== Provided records

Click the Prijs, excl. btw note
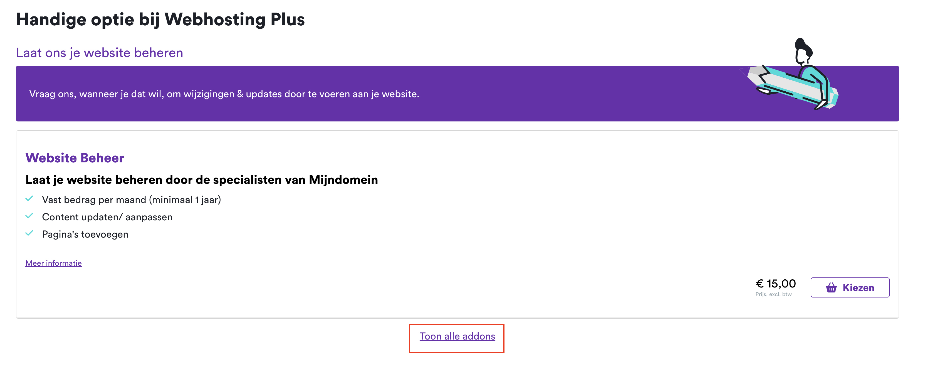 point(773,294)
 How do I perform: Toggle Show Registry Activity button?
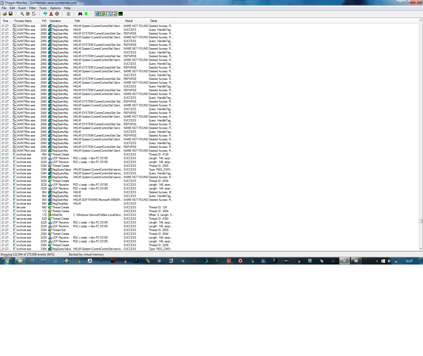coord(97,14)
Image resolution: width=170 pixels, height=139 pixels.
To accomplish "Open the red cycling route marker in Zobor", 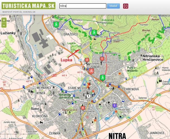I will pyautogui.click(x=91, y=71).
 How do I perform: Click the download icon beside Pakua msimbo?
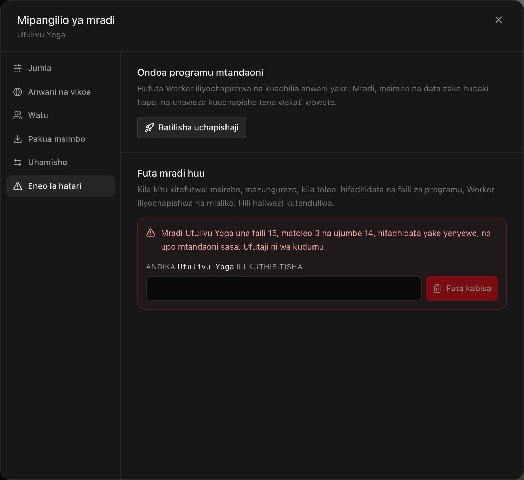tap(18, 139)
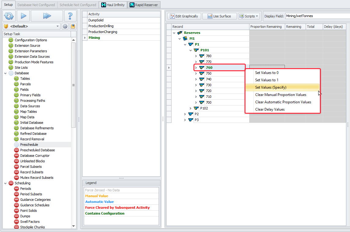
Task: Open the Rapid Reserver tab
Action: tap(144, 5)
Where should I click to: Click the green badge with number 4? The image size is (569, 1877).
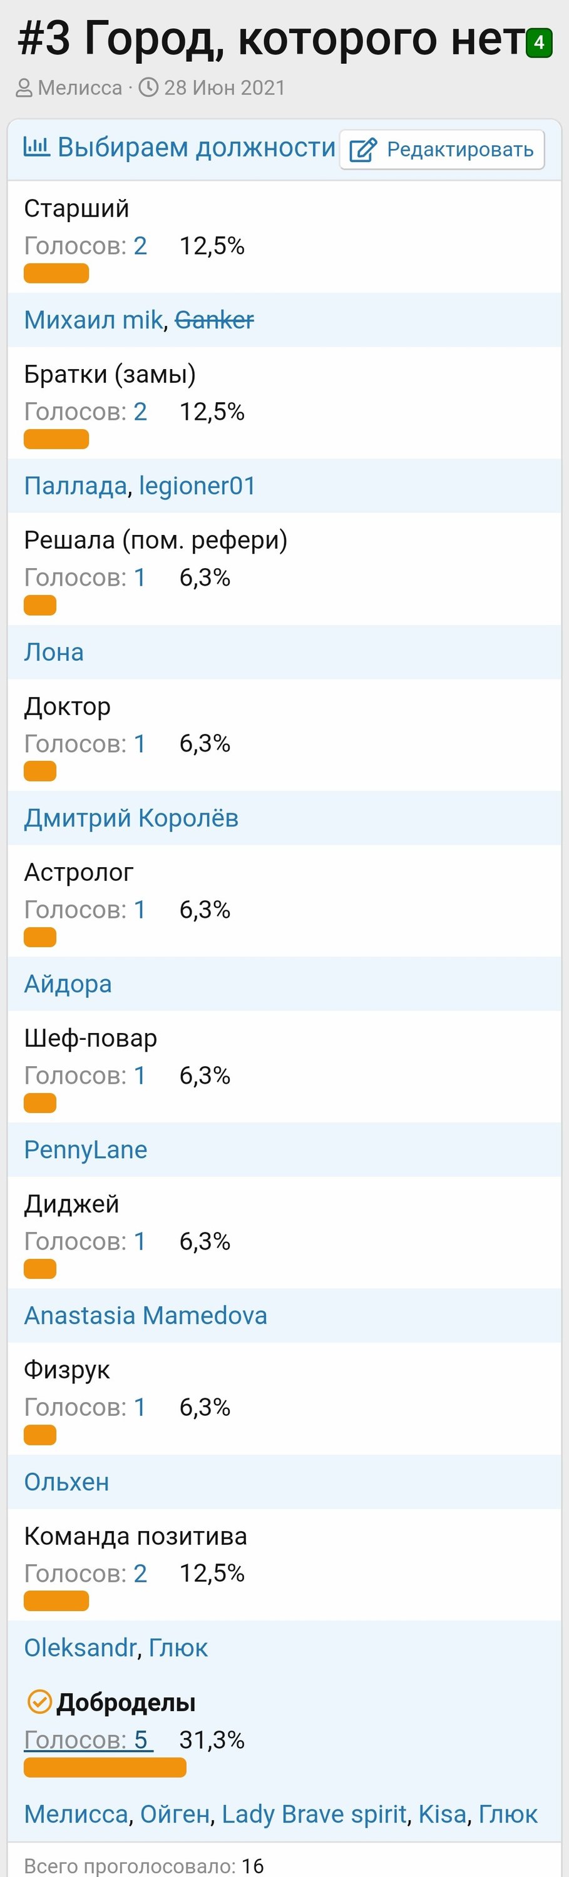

====

What to produce:
Please transcribe exactly the lines from the one containing "How do I perform: Click" through the last line of the records above, both included, and leave out every picture.

Answer box:
 How do I perform: Click the download icon beside Pakua msimbo?
tap(18, 139)
Task: Open the Rapid Reserver tab
Action: tap(144, 5)
Where should I click to: Click the green badge with number 4? The image size is (569, 1877).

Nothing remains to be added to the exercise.